Hay una imposibilidad familiar en La vaquilla que la acerca a Mario Monicelli, o eso sospecho, en el desarrollo de la desventura del quinteto, una que apunta la ausencia de posibilidad de triunfo, incluso la de poder escapar a un destino que otros han escogido por ellos, y en el que van de aquí para allá, empujados por fuerzas ajenas que superan las propias. En esto, aunque en la distancia, son hermanos de los picaros medievales de La armada Brancaleone (L’armata Brancaleone, 1966) o de la pareja interpretada por Alberto Sordi y Vittorio Gassman en La Gran Guerra (La Grande Guerra, 1959), de la que Berlanga no solo tiene presente el imperio austrohúngaro, sino también la escena de la gallina en esa tierra de nadie que separa los bandos beligerantes. Por mucho que se empeñen, una vez se adentran en las líneas nacionales, los cinco deben improvisar y lidiar no solo con la res, sino con esas fuerzas que escapan a su control y les impide ser dueños de sus decisiones, ser dueños de sus vidas.

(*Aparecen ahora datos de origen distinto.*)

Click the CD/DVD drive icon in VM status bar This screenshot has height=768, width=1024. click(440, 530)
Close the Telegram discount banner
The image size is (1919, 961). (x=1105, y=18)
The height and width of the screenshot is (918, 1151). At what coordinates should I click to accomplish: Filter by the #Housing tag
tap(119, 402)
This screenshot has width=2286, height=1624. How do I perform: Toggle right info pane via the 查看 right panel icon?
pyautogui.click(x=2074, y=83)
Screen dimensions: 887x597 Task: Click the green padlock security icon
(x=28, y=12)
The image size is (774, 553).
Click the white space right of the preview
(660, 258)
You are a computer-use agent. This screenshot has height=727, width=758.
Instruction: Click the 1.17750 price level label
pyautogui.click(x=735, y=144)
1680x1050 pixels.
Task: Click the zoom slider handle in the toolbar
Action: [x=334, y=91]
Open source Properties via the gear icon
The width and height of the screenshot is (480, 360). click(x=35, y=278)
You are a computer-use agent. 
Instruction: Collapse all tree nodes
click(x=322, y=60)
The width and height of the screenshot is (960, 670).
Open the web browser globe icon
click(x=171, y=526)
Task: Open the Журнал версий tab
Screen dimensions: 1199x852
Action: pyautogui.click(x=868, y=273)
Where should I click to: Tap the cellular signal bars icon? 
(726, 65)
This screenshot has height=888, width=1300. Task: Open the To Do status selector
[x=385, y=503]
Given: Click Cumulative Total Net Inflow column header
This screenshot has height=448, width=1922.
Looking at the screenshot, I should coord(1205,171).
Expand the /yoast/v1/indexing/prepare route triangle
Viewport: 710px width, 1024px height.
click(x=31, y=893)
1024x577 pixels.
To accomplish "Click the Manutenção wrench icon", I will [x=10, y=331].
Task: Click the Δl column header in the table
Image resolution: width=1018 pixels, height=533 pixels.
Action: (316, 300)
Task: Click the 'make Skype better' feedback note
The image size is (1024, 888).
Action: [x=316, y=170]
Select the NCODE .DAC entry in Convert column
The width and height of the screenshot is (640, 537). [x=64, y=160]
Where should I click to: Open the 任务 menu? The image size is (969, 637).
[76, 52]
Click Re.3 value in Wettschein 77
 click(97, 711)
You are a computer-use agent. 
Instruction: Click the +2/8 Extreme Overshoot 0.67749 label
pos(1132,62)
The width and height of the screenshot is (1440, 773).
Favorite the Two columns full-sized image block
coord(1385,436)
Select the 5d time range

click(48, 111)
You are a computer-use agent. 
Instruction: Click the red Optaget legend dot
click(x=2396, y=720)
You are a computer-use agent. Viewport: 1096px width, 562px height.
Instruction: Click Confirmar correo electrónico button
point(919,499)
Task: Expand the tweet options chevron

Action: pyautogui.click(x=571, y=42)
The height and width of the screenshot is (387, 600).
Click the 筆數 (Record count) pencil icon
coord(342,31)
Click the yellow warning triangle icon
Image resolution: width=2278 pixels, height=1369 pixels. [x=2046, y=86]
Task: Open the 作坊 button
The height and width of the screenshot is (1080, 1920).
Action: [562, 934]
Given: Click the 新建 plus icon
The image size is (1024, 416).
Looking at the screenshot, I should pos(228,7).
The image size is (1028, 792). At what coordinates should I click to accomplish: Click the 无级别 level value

Es la guerra, aunque expuesta en la pantalla se sintetice en poco más de un día de fiesta, no el de Jacques Tati, sino el de la Asunción, jornada durante la cual, el director de El verdugo (1963) zarandea a sus infiltrados (y al resto de personajes) y los pasea por la celebración del absurdo, festivo y al tiempo oscuro, combinación que en manos de Berlanga resulta de crítica feroz y divertida. La diversión que dura esa jornada que nos muestra en la pantalla —la secuencia final y el sonido de las ametralladoras que despide a los personajes apuntan una realidad de muerte—, la que depara a sus protagonistas la posibilidad no consumada de echar una cana al aire, tragarse una misa a la que no desean asistir, afeitar al comandante de los nacionales (Agustín González), asistir a la novillada o comer cordero asado en la fiesta popular donde Mariano sigue empeñado en pedirle explicaciones a Gloria, que solo desea encontrar marido que la libere de la soltería a la que la contienda parece condenarla, como condena a su padre a vivir en la pared. Con todo, la guerra de Berlanga, al igual que todas las guerras, afecta a los civiles, aunque estos sean tan especiales como los que desfilan y torean en el frente y retaguardia de La vaquilla.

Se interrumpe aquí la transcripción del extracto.